Testing Prometheus Alerting Rules: promtool, Unit Tests, and Alert Validation

Testing Prometheus Alerting Rules: promtool, Unit Tests, and Alert Validation

Prometheus alerting rules can fail silently for years: a typo in a PromQL expression, a label mismatch in Alertmanager routing, or a threshold that never actually fires. promtool provides a native unit testing framework for alert rules—YAML-defined tests that validate expressions against synthetic time-series data without running a live Prometheus instance.

Key Takeaways

Alert rules are code.
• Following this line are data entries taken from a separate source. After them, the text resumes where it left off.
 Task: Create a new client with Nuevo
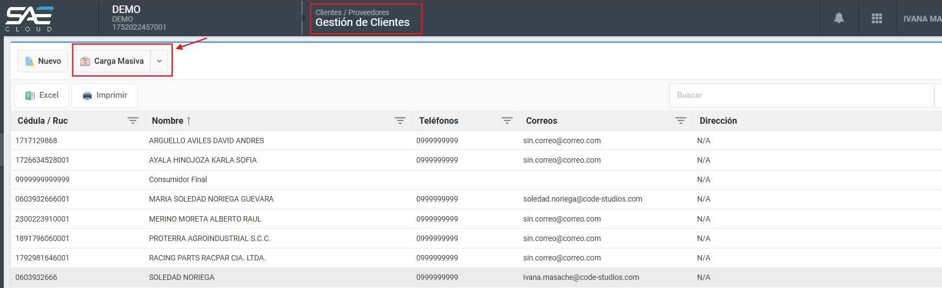[43, 61]
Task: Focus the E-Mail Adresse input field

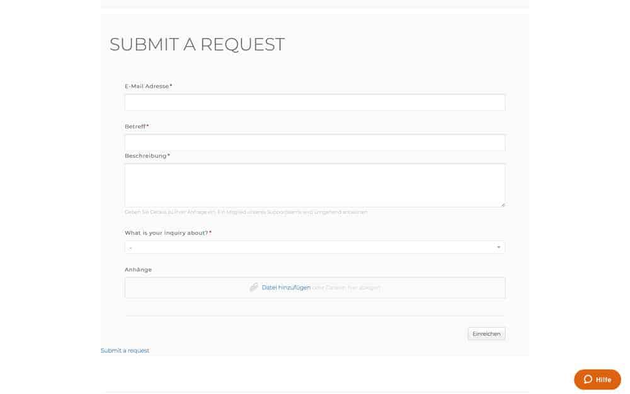Action: [314, 102]
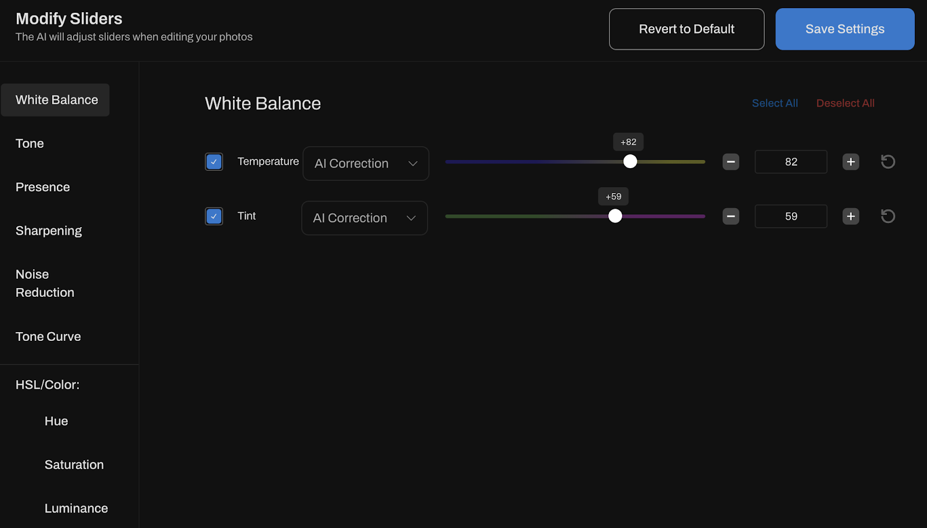Open the Temperature AI Correction dropdown
Image resolution: width=927 pixels, height=528 pixels.
click(x=366, y=163)

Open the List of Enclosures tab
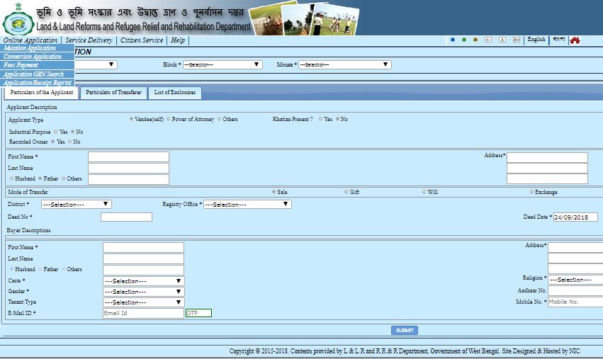click(174, 93)
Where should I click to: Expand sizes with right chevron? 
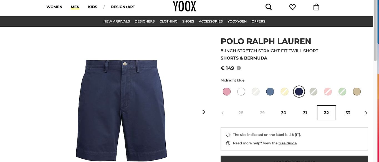point(366,113)
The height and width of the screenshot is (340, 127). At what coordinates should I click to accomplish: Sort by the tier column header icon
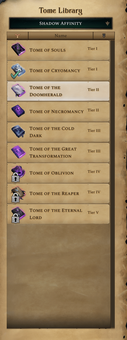pyautogui.click(x=104, y=36)
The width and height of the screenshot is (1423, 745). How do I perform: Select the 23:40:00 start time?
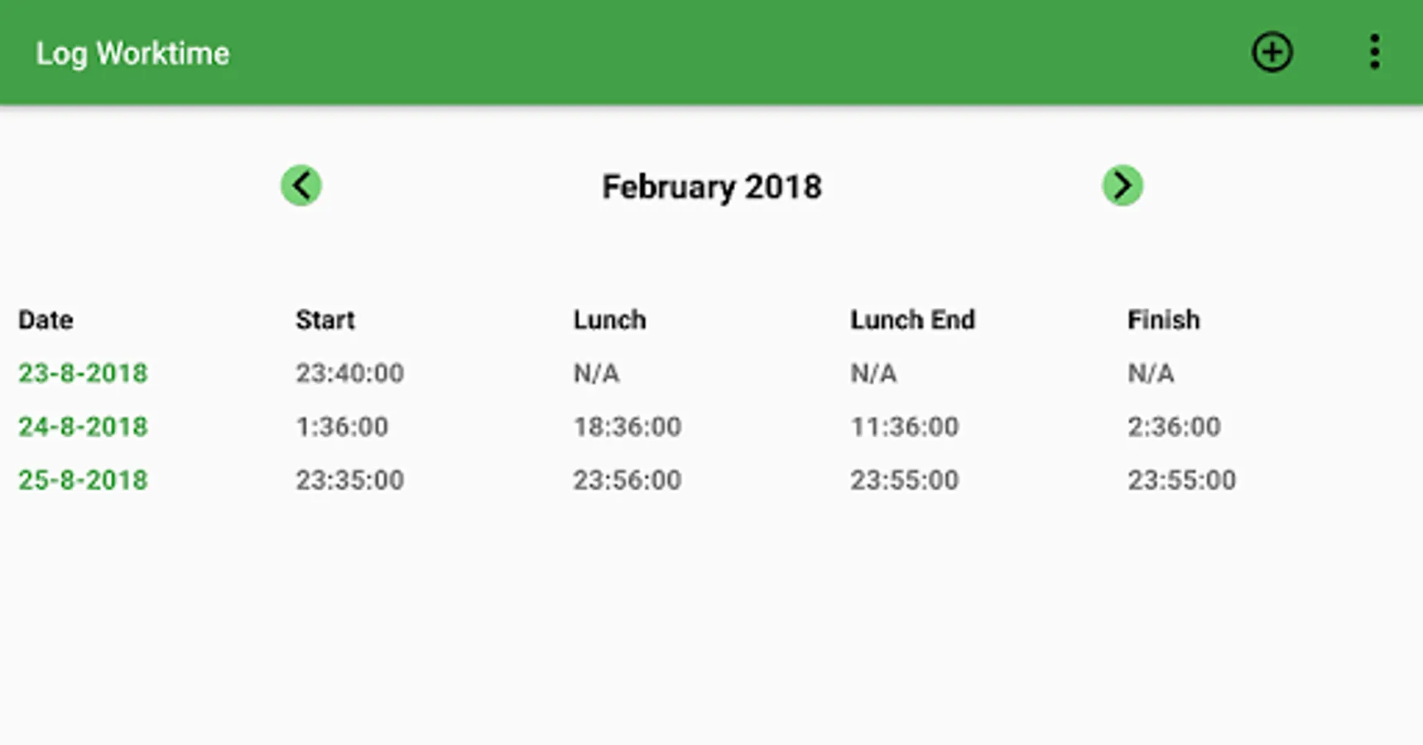[x=349, y=373]
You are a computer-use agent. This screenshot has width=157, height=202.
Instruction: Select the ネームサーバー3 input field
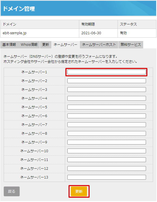107,89
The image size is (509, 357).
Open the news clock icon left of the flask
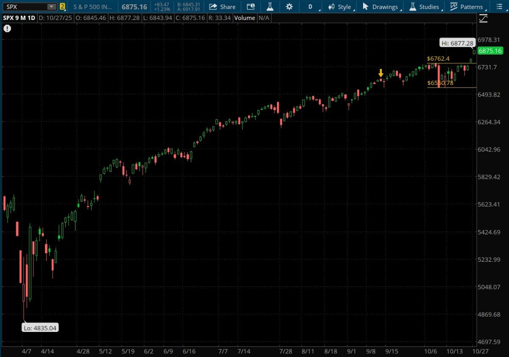(251, 7)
Test them like code. promtool test rules runs YAML-defined unit tests against your alerting rules without a live Prometheus instance—fits perfectly in CI.

Test both the firing and the non-firing conditions. An alert that fires when it shouldn't is alert fatigue. An alert that never fires when it should is an incident you missed.

Test Alertmanager routing separately. A correct alert rule is useless if Alertmanager routes it to the wrong receiver or silences it with an accidental inhibition rule.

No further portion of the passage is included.